‘Clico fronted $38M in Indian business’

The documents disclose that $29.4 million in interest payments on a secret $302.4 million Home Mortgage Bank loan to Clico for the Lascelles de Mercado transaction was dressed up as “an amount receivable” from parent company CL Financial. Additionally, the company had “significant off balance sheet exposures” to connected companies totalling $2 billion, according to Central Bank estimates.

In a Central Bank letter dated December 9, 2009, the Insurance and Pensions manager of the Financial Institutions Supervision Department Sharon Braithwaite wrote Clico to confirm the minutes of a meeting held with the department’s officials and officers of Clico on November 25, 2008.

“Clico stated that they have been writing reinsurance business for approximately 18 months,” Braithwaite said. “The business, valued at approximately US$5-6 million, is written in India and is handled by a broker, American Assurance Underwriters Group LLC (AAUG), which is based in Miami.”

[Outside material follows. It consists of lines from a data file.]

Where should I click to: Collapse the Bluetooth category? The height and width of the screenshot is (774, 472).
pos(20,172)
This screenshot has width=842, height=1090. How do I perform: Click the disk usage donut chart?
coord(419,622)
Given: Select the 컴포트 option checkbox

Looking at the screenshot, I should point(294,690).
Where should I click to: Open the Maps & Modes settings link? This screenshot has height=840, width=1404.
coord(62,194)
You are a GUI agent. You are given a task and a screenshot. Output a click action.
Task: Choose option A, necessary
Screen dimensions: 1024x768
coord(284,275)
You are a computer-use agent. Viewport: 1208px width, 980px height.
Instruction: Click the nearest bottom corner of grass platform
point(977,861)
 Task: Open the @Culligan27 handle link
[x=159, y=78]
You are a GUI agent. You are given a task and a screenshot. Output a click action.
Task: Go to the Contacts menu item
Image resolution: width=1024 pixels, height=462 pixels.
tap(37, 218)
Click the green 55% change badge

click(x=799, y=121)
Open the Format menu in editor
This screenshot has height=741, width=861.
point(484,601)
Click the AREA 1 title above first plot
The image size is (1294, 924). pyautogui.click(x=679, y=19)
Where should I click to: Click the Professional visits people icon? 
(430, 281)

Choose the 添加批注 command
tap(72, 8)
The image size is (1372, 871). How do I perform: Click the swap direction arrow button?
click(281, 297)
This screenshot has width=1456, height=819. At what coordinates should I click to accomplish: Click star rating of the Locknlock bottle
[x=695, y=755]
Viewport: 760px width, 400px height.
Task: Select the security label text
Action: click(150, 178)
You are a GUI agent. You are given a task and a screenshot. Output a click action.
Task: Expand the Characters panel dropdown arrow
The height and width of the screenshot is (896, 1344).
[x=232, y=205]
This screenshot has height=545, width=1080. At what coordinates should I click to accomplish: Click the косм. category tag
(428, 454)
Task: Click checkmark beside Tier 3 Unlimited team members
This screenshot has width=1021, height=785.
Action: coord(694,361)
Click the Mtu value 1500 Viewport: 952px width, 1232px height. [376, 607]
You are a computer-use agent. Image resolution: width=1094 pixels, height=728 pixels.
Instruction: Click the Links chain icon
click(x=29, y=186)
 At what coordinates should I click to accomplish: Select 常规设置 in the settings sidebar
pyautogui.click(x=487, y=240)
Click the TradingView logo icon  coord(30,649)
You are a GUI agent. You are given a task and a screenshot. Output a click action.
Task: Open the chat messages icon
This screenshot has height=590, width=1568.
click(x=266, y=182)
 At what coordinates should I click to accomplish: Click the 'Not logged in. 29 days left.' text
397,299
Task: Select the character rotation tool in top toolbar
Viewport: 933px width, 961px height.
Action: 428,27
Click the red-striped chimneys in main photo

“Clico further advised that AAUG sources the business directly in India and reinsurance is ceded to Clico. Clico has an arrangement to retrocede the business to a division of AAUG and receieves a commission on the retrocession,” Braithwaite said. “In effect Clico is fronting the business.”

However, she noted that all premiums were held in an account to pay any claims. But this reinsurance business was not approved by the Central Bank.

“Clico also indicated that they were previously of the opinion that the transaction of reinsurance business did not need the approval of the Central Bank. However they were made aware that this is no longer the case and have now approached the Central Bank for approval,” Braithwaite said.

In relation to the $302.4 million HMB loan, the terms of which expressly included that it be kept confidential, the accounting for the interest on the one-year loan, at a rate of 9.75 percent, was not reflected in the Clico accounts as an expense.

“The Central Bank expressed concern with the accounting treatment of interest expense in respect of a loan in the amount of $302 million from the HMB in the September 2008 Quarterly Returns,” Braithwaite noted. “Clico remitted the proceeds of the loan to its parent company, CL Financial Limited for the purpose of financing a business acquisition (Lascelles de Mercado).”

“The interest expense on the loan to Clico was not reported as an expense in the profit and loss statement but was recorded as an amount receivable from CL Financial Limited. This accounting treatment effectively understated the actual interest expense for the period.”

Another document, a note dated February 12, 2009, submitted by the Inspector of Financial Institutions Carl Hiralal to Central Bank Governor Ewart Williams and advising Central Bank intervention, noted off balance sheet exposures at Clico.

“Clico has significant off balance sheet exposures to connected companies totalling $2 billion,” Hiralal said. “This exposure is made up primarily of a $1.5 billion guarantee on behalf of Capri Limited (a CL Financial Company) and $0.45 billion in loan guarantees for the parent company CL Financial. Capri Limited is involved in real estate developments in Miami, Florida, an area that has experienced a fall in real estate demand and market prices.”

He noted Clico’s long history of breaking insurance laws.

“Clico has a documented history of not respecting the obligations imposed on insurance companies by the Insurance Act,” he said. “The company has over the years committed several breaches of the Insurance Act many of which continue as at the date of this report.”

The breaches included: issuing insurance policies without approval of the Central Bank (violating Section 119 of the Act); writing insurance business outside of Trinidad and Tobago without the approval of the Central Bank (violation of Section 12(1) (c) of the Act) and failing to submit all information requested by the Central Bank over this business; appointment of directors without notification (breaches of Section 20, 21, and 23 of the Act).

In relation to the latter breach, the Central Bank noted that, “although this breach was subsequently addressed, the company’s behaviour demonstrated the scant regard it has for the requirements of the Insurance Act.”

In another note of the same date in relation to CL Financial subsidiary British American Insurance, Hiralal noted accounting policies which understated policyholders’ liabilities.

“The liability reported in the statutory filings was inadequate given the level of the credited interest guarantees and the yield earned on the assets available at December 31, 2006. The reserves stated in the 2007 statutory accounts was not adjusted for the inadequacies in the actuarial methodology and it is projected that this understatement of the reserves is expected to worsen in 2008.”

BA, too, had little regard for the law, according to the Central Bank.

“BA has demonstrated scant regard for the requirements of the Insurance Act regarding the maintenance of the statutory fund as required under Section 37 of the Insurance Act,” Hiralal said. This, he said, was “despite the Central Bank’s request of the last three years to remedy same.” An onsite examination by the Central Bank between February and April 2008 revealed that the company breached Section 119 of the Act by issuing an insurance product that was not approved by the Central Bank. CIB also adopted, in the view of Hiralal, an “inappropriate business model and poor risk management.”

“BA has poor governance practice,” he said. He noted that only two board meetings were held in 2008 and that one executive director who served as chairman was suspended in September 2008, yet continued to draw “remuneration as chairman”.